John Kazadi, 4th grade teacher, asking his students questions at the St. Louis Primary School in Kinshasa, DRC. © Dominic Chavez/World Bank

Cyril Owen Brandt is a PhD candidate with the International Development Studies programme at the University of Amsterdam, within the Education and International Development ISAcademy research group. His research is on the role of education systems in processes of state formation in the Democratic Republic of Congo (DRC). In his PhD thesis, he looks at problems around teacher identification which have persisted in the DRC since the 1970s. For the 2017 UKFIET conference, 23 individuals, including Cyril, were provided with bursaries to assist them to participate and present at the conference. The researchers were asked to write a short piece about their experience.

An increasing number of donors, implementing agencies and NGOs support the delivery of education for internally displaced people, and also provide assistance for internally displaced teachers. Despite this mounting attention, there is little to no evidence and academic analysis on teachers’ working conditions during protracted or recurrent internal displacement. Through qualitative fieldwork in the Democratic Republic of Congo (DRC), I am shedding light on the challenges of teachers in one particular armed conflict.

Armed conflict has had massive negative impacts on the provision of education in the DRC. Northern districts in the province of Haut-Katanga have been subject to a recurrent armed conflict since the early 2000s. The most violent periods occurred between 2001 and 2006 and from 2011 to 2014. Very few pieces have provided qualitative insights into the delivery of education in these particular circumstances.

In my research, I am interested in three questions:

  • How were schools opened in these districts?
  • Why are teachers attacked and displaced?
  • Why do they return to their villages despite ongoing tensions?

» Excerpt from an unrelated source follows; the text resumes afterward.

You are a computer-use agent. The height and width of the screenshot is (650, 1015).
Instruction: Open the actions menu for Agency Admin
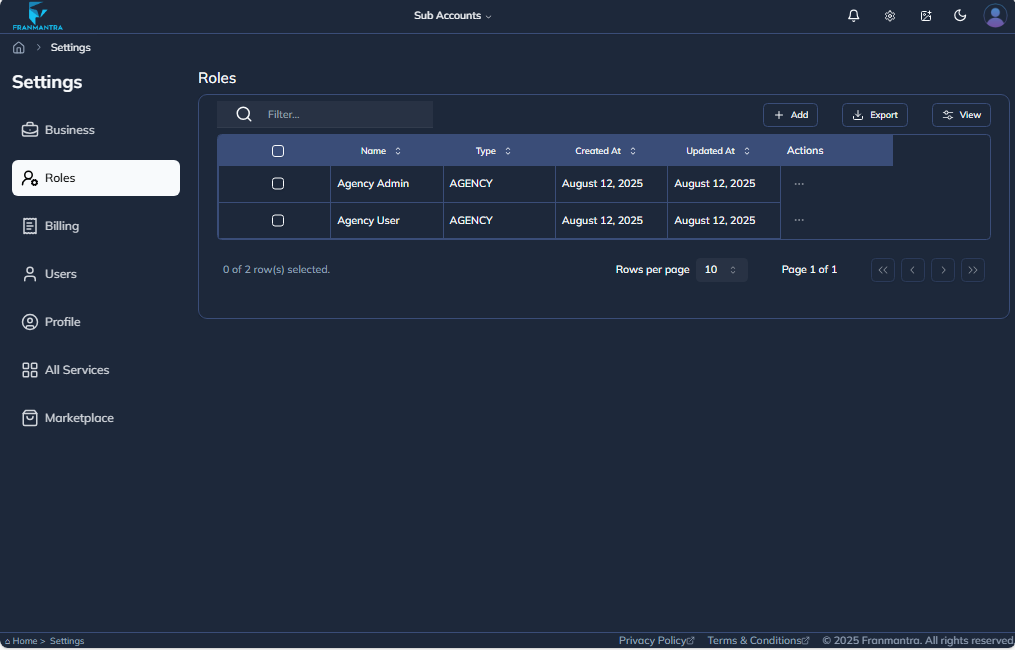pyautogui.click(x=797, y=183)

I argue that it is necessary to carefully explore these questions in order to acquire a more comprehensive understanding of teacher identity and agency in a recurrent armed conflict. In order to do so, I conducted 150 interviews with teachers, principals, educational administrators and staff of NGOs and donors in the two districts under study. I combined these with interviews at provincial and national level.

The first question I raised above might seem rather trivial but I argue that it deserves attention. The region under study has historically been neglected in terms of access to schooling. It is only since 2004 that an astonishing number of public primary and secondary schools has been opened. As I explain elsewhere in more depth, these openings are not subject to any planning procedures (Brandt, 2017). Instead, they are the outcome of the brokerage of politicians and administrators. My research reveals that processes of formal democratisation have strengthened these informal processes. This leads me to a first ambivalence of state practices: in a regional context of recurrent armed conflict, informal political processes have led to a stronger territorialisation of the state in the form of new public schools.

With regard to my second question, my findings suggest that teachers are attacked due to their allegiance to the state. The fact that they are literate and frequently travel outside of their villages can turn them into ‘politicians’ in the eyes of the militia.

Third, teachers return for a variety of reasons. Intrinsic motivations, high prices for food during displacement, but also the administration’s order all play an important role. Educational administrators have a say in teachers’ re-deployment. My findings suggest that they enforce returns by threatening to withdraw teacher salaries. The material conditions teachers are working in are very precarious.

Thus, teachers can become ‘front-line actors’ (Wilson, in Hansen & Stepputat (Eds.), 2001) who signal a return to an odd form of normalcy to the rest of the population. Despite the fact that the Congolese state is not performing well in many instances, it is far from being absent (De Herdt & Titeca, 2016; Trefon, 2009). Such a perspective adds complexity for policymakers, but I believe that it prepares them better for encounters with teachers, understanding them in their multifaceted ways instead of assuming neutral implementers. Certainly, more research in this field is needed.